Since the retina is an extension of the brain, just as the brain can have small strokes develop within it, the retina can also develop either strokes that occur from obstruction of the arterial or the venous circulation. If the veins and the retina become obstructed, the area that the vein drains in the retina, cannot be drained properly so as blood flows into the retina through the normal arteries, blood cannot leave the retina. As a result, fluid and blood leak in to the retina causing the retina to swell causing reduced vision.


Central Retinal Vein Occlusion
There are two kinds of vein occlusions: branch vein occlusions and central vein occlusions. Branch vein occlusions are more common in patients who are diabetic, hypertensive, or have hardening of the arteries or elevated cholesterol or triglycerides. Central vein occlusions are more common in patients who have glaucoma, high blood pressure, or diabetes. Most patients who have these conditions already have other vascular risk factors such as coronary artery disease, hypertension or history of previous stroke. Young patients who have these conditions sometimes have underlying metabolic or genetic clotting abnormalities. These vein occlusions can be severe and can cause severe vision loss and, in some cases, blindness.

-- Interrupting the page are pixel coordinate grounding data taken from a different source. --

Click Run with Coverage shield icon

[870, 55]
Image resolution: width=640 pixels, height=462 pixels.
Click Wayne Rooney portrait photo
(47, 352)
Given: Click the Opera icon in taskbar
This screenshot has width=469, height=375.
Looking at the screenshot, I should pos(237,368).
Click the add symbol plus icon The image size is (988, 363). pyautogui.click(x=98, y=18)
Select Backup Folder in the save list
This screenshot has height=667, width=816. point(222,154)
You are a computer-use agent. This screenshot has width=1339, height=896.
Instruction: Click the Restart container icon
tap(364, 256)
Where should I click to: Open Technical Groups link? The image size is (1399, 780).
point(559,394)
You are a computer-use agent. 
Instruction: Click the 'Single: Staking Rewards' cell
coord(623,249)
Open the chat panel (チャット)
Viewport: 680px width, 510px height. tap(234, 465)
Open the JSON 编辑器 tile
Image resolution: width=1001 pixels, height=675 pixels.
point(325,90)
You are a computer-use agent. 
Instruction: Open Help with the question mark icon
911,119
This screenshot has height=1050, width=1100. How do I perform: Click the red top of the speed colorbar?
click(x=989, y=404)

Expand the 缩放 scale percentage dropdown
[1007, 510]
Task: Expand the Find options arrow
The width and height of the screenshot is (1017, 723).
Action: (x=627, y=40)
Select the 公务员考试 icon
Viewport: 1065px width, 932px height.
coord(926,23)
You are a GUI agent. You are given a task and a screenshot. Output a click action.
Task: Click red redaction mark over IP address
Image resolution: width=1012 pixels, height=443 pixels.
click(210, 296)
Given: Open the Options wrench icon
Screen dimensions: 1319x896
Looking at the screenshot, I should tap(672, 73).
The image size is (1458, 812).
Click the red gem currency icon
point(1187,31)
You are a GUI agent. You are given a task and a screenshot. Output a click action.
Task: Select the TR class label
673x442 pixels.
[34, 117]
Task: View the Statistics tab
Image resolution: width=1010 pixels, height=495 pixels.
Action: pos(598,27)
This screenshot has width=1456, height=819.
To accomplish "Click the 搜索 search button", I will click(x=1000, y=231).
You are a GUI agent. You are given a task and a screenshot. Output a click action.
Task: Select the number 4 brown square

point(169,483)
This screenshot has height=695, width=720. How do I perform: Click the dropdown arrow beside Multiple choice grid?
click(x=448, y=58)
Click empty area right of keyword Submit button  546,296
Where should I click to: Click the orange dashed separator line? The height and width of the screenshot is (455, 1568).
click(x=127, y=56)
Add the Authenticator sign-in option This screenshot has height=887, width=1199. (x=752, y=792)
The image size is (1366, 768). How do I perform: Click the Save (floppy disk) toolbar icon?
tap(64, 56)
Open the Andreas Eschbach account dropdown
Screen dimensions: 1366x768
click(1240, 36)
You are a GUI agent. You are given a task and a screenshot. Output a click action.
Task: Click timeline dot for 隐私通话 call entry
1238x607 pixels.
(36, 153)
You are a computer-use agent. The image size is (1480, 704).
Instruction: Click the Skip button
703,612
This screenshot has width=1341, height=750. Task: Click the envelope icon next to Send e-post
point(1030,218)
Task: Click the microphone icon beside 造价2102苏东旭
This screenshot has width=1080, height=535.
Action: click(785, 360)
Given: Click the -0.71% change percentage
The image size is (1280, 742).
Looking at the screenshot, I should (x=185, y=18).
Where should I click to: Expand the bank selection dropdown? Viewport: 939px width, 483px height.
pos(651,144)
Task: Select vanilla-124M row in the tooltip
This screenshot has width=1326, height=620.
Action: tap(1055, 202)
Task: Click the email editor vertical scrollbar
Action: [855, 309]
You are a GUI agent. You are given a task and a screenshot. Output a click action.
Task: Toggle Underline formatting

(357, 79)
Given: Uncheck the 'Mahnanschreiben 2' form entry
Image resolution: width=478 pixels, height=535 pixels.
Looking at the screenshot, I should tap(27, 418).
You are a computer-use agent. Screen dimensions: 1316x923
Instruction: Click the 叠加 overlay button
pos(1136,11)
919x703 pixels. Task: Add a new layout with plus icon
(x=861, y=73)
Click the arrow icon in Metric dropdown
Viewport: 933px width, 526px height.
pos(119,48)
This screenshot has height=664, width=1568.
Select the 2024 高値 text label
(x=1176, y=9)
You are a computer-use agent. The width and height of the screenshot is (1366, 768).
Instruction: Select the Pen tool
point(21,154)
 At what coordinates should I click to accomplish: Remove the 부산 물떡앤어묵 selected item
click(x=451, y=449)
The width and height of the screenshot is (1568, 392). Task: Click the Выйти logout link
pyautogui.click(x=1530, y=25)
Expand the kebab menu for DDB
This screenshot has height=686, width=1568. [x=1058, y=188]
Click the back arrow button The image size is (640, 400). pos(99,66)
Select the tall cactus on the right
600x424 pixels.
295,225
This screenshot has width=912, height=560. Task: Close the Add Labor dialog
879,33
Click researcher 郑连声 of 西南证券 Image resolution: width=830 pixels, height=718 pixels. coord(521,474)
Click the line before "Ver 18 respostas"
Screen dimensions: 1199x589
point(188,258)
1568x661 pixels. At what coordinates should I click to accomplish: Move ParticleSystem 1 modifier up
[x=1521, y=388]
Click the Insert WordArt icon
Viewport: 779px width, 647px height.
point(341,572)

Vein occlusions can be treated with the use of intraocular injections of special medications such as corticosteroids or Avastin (an antibody that inhibits a chemical called vascular endothelial growth factor). In addition, laser treatment as well as a possible surgery may be indicated in some cases. These disease processes start relatively rapidly over the course of a few weeks or months, but may persist and heal over the course of 24-48 months. When the vein occlusions become so severe that they actually start interfering with the blood flow into the eye, these vein occlusions become ischemic (loss of blood flow to the retina), resulting in severe vision loss and much greater rates of complications such as neovascular glaucoma, a kind of glaucoma that can result in blindness very rapidly. Fortunately, with modern treatment, even these very late stages of disease can be treated to prevent loss of the eye and limit the amount of vision loss. Visual prognosis for these conditions is variable and very guarded. Your doctor will discuss with you the treatment options available for the specific vein occlusion seen in your eye.